Artist Trés Taylor’s latest mural, “Coming Together,” is part of his Revolution of Joy art project. It’s held in partnership with Can’d Aid, a national nonprofit.
“The goal of Revolution of Joy is to paint 20 murals inspired by Taylor’s whimsical folk art works on tar paper,” said Diana Ralston, executive director of Can’d Aid. “Can’d Aid is focused on people powered do-goodery, and this is part of our ongoing visual arts program.”
Taylor started the community-building public art project in 2018 and, with volunteers, a large-scale mural quickly comes to life.
Selma’s newest mural will first be sketched by Taylor onto the wall of a building at the corner of Water Avenue and Franklin Street on Friday.

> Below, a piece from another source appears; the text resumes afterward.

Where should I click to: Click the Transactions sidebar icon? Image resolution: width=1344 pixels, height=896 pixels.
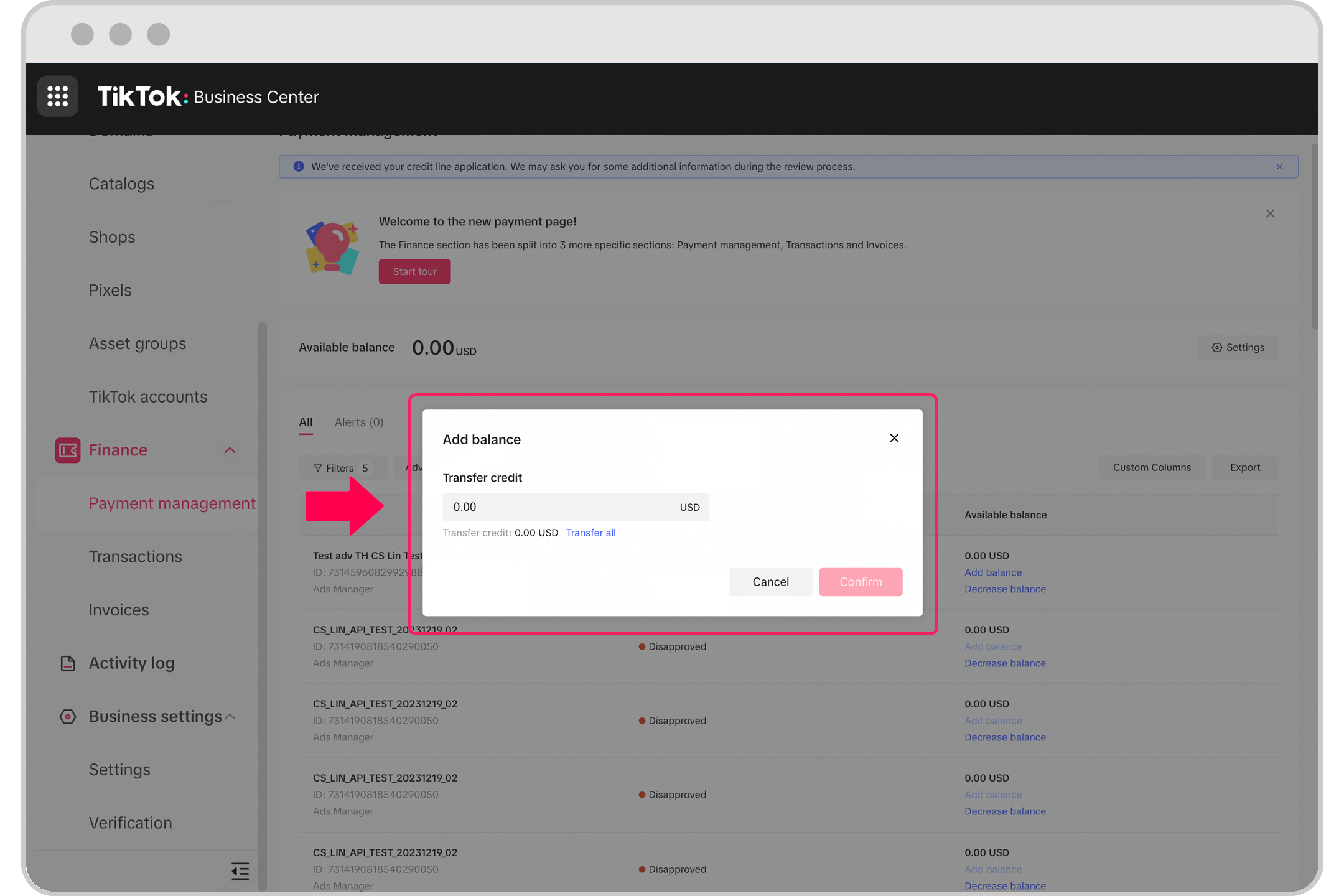pyautogui.click(x=135, y=556)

The mural’s central figure is Queen Selma, who everyone is coming to see and to be blessed by. She carries the Sweet magnolia flower which symbolizes Dignity. According to organizer Cara Clark, “the mural is basically a statement of the villagers coming together with flowers for the queen who will release them into the healing waters of the Alabama River.”
“I’ve been making art for 20 years, and it has been a beautiful, incredible journey of meeting people and being able to support a family with something you love doing,” Taylor explained. “Now that I look at the beginning of my last quarter, I’m seriously thinking it’s time to give back. I’ve been so blessed with these beautiful 20 years.”
The goal of Taylor’s work is to create a route of murals across the state that wind through the Black Belt. His hope is that the pieces will draw tourists to the Black Belt, which could spawn economic development.
“I think the Black Belt is a treasure,” Taylor said. “There’s so much history, and it’s culturally rich. It needs to be appreciated by more people.”
This is his second trip to Selma. Last June he created a mural called “Uplifted,” which borrowed its inspiration from Madame Butterfly of Selma, whose community pollinating gardens make the city the Swallowtail Capital of Alabama.
In addition to the Selma murals, Taylor’s work can be seen in downtown Birmingham and Greensboro with more expected in the future.
“I see this mural project as having great potential for economic possibilities. Artists could come in and create a mural trail. It’s like planting a seed,” he said.
If you’d like to volunteer to help make Selma’s latest mural bloom, you can register HERE.
Anyone who can hold a paintbrush, from toddlers to seniors, is invited to take part from Aug. 14-16.
Joining the community in painting the mural will be members of 100 Black Men of America’s Selma Chapter, formed in 2016, along with local police, schools and other organizations.